OOPS! Your Brand is Showing

OOPS! Your Brand is Showing

Many business owners I’ve met think their brand is represented by a logo, a mission statement and a few advertisements, maybe even a website. But to a consumer, your brand is on display in so many more unexpected ways. Like ‘visible panty lines’, ‘strap issues’, ‘bed hair’, or poppy seeds in your teeth, a quick look in your brand mirror can help you avoid an unflattering view of your brand. A five pack on where to look:

1) Customer service signs

You know the signs that get posted next to cash registers, on the door, in the washrooms. NSF fees, no loitering, no change for the bus, washrooms for employees only. No bicycle parking by order of “the management”. Those shout volumes about your attitude to customers. Take them down, hide them, revise them to include some levity, but make sure customers don’t feel like an intrusion you’d rather live without.

2) Form letters

My favourite: “Your food stamps will be stopped effective March 2011 because we received notice that you passed away. You may reapply if there is a change in your circumstances.” –Department of Social Services, Greenville , South Carolina. What more needs to be said? A review of every form letter in your repertoire should be reviewed each year to make sure it says something positive about your brand.

3) Your outdoor signage

If you’ve lost a letter or burned out a bulb, it should be treated as quickly as if you’ve discovered that your fly is unzipped. Weeks and months of inattention shout volumes about your brand.

4) Your employees

When your employees make plans to socialize after work, make sure they’re doing it when there are no customers within earshot. The last thing you want your customers to hear is about last night’s party and how hard it was to come to work today. Sounds like common sense.
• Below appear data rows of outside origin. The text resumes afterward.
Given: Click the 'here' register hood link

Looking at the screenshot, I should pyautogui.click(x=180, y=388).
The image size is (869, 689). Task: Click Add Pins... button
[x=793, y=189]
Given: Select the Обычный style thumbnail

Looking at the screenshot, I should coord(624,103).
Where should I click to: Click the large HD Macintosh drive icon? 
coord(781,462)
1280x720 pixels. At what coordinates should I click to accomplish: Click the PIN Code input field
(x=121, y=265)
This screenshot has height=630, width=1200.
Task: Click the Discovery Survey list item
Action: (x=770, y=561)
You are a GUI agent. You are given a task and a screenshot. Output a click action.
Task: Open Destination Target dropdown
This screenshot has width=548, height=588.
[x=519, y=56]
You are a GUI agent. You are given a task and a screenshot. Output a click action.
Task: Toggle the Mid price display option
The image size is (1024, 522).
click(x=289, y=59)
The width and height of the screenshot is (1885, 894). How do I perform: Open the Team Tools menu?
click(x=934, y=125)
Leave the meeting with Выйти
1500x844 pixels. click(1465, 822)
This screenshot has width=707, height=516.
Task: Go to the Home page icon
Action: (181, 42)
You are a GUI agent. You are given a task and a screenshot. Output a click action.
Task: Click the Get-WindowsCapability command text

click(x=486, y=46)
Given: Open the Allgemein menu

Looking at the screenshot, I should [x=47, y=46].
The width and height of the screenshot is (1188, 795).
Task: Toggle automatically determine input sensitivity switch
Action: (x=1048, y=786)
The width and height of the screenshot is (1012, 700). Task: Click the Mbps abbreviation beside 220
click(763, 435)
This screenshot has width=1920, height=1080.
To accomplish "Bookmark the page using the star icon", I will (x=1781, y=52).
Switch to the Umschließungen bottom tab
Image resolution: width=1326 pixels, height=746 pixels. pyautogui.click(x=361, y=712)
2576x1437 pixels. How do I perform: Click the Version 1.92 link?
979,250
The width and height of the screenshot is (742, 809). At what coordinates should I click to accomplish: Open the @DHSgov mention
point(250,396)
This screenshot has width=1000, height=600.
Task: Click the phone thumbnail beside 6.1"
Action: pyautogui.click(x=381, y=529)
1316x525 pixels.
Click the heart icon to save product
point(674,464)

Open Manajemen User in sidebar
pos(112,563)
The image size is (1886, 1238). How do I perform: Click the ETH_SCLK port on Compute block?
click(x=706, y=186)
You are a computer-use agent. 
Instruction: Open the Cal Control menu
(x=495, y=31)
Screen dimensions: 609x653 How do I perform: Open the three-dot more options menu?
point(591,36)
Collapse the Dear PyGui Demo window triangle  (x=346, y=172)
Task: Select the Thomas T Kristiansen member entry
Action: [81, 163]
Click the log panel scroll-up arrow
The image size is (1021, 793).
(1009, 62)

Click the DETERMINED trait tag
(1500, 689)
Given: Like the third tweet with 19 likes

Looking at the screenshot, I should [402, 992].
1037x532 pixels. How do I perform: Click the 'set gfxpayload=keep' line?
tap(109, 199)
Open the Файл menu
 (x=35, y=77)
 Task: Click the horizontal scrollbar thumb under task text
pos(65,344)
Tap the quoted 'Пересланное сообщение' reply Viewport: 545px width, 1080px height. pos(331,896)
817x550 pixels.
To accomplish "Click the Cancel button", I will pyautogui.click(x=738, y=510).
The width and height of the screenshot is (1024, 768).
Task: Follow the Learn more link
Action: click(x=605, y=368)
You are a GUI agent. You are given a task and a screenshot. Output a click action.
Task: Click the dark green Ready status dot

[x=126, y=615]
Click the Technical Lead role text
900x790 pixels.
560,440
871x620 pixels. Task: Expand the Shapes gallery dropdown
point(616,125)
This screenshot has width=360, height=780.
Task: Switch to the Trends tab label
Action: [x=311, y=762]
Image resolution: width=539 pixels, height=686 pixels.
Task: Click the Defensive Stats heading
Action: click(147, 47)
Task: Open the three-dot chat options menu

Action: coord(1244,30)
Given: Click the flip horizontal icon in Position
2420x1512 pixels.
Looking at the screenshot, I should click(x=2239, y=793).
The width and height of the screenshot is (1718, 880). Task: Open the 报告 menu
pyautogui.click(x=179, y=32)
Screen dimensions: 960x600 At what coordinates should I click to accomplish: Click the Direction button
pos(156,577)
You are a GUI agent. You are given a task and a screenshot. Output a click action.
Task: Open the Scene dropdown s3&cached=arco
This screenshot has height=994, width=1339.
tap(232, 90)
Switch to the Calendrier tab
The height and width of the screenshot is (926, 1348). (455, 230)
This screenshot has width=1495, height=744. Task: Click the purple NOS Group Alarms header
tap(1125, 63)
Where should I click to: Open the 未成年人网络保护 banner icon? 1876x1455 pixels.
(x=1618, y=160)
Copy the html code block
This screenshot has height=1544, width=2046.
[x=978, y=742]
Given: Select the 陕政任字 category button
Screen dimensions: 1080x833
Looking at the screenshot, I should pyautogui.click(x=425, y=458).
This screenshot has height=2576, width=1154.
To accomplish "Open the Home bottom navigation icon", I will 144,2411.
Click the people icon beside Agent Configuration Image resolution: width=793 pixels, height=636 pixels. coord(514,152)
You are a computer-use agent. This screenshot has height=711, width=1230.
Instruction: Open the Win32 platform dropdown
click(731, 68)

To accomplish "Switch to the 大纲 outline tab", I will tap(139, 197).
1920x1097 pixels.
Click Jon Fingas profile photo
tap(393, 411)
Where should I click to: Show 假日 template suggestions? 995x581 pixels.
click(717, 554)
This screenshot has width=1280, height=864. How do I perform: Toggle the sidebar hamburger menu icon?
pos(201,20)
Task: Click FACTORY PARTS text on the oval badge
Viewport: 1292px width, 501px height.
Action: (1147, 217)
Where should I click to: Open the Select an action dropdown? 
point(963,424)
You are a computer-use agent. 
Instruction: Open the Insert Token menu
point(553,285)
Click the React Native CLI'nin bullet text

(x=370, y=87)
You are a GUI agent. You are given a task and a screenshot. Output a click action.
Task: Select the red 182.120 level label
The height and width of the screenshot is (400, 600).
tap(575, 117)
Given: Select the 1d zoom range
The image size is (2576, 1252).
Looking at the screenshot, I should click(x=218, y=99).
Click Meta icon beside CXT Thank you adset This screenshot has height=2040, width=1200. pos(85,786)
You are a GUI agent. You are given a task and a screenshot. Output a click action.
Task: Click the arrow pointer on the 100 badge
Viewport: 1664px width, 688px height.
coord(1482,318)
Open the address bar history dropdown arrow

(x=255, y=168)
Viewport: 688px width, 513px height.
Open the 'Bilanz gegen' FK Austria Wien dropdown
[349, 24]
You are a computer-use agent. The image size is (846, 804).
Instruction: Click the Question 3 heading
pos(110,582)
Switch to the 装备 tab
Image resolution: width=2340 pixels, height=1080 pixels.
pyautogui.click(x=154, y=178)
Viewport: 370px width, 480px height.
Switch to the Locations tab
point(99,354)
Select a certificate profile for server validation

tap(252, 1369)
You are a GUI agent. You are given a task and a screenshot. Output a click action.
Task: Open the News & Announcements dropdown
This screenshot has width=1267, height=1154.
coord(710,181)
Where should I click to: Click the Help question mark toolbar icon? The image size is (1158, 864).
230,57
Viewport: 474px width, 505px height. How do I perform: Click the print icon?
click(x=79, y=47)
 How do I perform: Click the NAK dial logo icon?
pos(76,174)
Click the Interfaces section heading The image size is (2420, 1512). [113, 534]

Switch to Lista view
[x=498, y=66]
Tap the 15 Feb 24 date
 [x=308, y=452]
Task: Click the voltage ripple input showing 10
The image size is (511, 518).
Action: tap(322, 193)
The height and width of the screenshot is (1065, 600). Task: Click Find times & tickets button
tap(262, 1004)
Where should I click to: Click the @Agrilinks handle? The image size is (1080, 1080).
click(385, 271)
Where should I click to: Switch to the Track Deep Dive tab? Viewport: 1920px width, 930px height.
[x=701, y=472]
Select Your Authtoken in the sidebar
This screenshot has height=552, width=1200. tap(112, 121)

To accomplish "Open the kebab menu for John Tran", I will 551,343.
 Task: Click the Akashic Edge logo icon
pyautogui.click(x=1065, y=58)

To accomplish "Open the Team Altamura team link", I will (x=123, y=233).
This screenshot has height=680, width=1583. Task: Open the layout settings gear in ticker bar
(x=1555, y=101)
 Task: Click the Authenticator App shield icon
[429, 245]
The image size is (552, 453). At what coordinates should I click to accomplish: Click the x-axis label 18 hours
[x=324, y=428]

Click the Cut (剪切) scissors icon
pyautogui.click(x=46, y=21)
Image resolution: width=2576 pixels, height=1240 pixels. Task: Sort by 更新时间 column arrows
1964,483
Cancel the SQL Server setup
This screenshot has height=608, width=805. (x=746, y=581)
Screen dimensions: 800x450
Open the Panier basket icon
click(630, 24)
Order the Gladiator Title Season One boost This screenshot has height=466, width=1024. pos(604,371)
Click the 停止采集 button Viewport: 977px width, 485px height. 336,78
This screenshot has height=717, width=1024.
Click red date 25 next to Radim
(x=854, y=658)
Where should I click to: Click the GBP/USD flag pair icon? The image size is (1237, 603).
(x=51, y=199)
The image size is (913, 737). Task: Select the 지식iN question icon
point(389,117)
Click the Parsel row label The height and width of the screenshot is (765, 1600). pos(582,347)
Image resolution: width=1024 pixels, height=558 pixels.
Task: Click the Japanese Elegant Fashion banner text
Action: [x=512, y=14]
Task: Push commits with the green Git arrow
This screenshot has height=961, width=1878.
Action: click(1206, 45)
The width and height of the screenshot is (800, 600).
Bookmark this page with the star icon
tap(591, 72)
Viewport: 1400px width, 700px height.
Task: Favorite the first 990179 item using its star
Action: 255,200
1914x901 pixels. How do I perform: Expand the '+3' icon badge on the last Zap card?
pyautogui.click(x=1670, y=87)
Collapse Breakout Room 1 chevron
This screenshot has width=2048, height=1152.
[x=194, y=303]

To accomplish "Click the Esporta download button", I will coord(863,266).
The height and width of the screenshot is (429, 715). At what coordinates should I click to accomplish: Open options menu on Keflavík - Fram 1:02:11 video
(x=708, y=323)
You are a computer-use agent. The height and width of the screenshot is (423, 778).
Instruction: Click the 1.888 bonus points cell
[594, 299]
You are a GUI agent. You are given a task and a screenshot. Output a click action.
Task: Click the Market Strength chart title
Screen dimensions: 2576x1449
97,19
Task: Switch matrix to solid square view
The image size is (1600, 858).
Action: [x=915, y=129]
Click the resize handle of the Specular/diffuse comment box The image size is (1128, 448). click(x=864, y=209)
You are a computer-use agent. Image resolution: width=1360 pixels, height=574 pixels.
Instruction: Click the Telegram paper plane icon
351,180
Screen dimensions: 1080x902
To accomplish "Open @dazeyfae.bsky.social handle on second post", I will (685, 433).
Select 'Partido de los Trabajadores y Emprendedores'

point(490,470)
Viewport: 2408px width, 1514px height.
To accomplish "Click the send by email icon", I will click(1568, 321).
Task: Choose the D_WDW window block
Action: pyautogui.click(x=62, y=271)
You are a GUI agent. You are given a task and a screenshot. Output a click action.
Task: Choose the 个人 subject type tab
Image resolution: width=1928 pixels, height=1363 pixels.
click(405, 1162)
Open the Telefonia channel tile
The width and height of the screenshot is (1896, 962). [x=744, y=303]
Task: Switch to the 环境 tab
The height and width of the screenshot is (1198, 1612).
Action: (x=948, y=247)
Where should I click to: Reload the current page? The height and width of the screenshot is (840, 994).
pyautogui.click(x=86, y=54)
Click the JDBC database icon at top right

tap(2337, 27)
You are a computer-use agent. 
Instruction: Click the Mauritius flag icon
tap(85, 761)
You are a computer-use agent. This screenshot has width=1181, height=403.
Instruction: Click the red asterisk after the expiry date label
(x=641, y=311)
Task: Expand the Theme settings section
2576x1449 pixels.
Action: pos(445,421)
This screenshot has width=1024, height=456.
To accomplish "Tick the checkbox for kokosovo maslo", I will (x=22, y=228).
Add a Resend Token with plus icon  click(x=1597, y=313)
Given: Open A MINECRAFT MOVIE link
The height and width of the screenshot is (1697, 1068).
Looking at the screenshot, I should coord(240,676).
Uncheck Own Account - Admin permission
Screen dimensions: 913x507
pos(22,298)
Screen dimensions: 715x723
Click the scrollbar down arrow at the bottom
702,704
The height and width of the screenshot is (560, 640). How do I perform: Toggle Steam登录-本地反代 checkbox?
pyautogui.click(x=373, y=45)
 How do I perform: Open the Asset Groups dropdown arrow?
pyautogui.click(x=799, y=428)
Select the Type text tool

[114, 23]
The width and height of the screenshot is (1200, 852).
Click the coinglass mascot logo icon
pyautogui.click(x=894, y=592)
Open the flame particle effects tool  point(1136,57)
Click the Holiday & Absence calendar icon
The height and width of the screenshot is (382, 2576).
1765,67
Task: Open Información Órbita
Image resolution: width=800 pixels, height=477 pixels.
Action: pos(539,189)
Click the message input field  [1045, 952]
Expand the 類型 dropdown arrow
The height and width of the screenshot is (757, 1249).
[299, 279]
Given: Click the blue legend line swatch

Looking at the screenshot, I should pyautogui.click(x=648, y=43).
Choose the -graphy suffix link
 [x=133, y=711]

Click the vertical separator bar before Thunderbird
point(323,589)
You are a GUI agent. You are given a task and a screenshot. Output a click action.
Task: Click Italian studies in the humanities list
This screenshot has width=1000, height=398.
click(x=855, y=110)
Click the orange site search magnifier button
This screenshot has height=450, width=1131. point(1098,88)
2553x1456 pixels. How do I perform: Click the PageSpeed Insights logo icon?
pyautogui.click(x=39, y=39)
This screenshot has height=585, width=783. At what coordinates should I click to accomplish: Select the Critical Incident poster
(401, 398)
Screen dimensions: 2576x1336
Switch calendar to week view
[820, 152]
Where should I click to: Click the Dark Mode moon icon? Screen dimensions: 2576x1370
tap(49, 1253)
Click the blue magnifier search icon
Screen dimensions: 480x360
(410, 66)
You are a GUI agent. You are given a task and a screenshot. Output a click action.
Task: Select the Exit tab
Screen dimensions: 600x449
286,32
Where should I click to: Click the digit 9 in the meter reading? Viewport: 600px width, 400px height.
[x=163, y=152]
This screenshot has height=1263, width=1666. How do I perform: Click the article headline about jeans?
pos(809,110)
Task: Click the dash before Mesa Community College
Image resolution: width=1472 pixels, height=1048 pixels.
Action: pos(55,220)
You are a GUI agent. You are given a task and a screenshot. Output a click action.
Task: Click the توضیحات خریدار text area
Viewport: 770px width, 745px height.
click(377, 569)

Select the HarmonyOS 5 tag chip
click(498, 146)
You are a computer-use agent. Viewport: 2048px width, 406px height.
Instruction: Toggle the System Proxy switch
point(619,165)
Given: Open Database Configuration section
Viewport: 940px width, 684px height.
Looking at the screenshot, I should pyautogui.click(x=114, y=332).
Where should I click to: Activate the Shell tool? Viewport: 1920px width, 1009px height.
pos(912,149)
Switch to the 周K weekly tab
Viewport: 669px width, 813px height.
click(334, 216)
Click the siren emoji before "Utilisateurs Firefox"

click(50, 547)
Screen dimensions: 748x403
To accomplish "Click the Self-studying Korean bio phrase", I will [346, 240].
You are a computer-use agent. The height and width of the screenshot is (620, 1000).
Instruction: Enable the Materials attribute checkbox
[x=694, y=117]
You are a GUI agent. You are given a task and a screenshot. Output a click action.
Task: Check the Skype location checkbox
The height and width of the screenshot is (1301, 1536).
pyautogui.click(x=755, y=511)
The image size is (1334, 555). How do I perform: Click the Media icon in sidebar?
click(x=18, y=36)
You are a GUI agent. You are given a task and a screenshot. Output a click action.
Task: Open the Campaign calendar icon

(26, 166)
But of course, common sense isn’t that common.

5) Outdated websites

When your website features your April specials (in November) your customers will get the very quick feeling that you can’t keep up with your website, or that you’ve simply forgotten about it. Again, it speaks volumes about your attention to details and to the brand you’re working so hard to create. If you can’t update your website regularly, scale it back to something static.

A brand is the simple sum of all of its parts. No more. No less. But the parts go far beyond what typically is considered to be “marketing”. Take a quick look around today and make sure that your brand delivery matches your brand strategy.

And just for fun, let me know what customer-phobic signs you’ve seen at the businesses around you!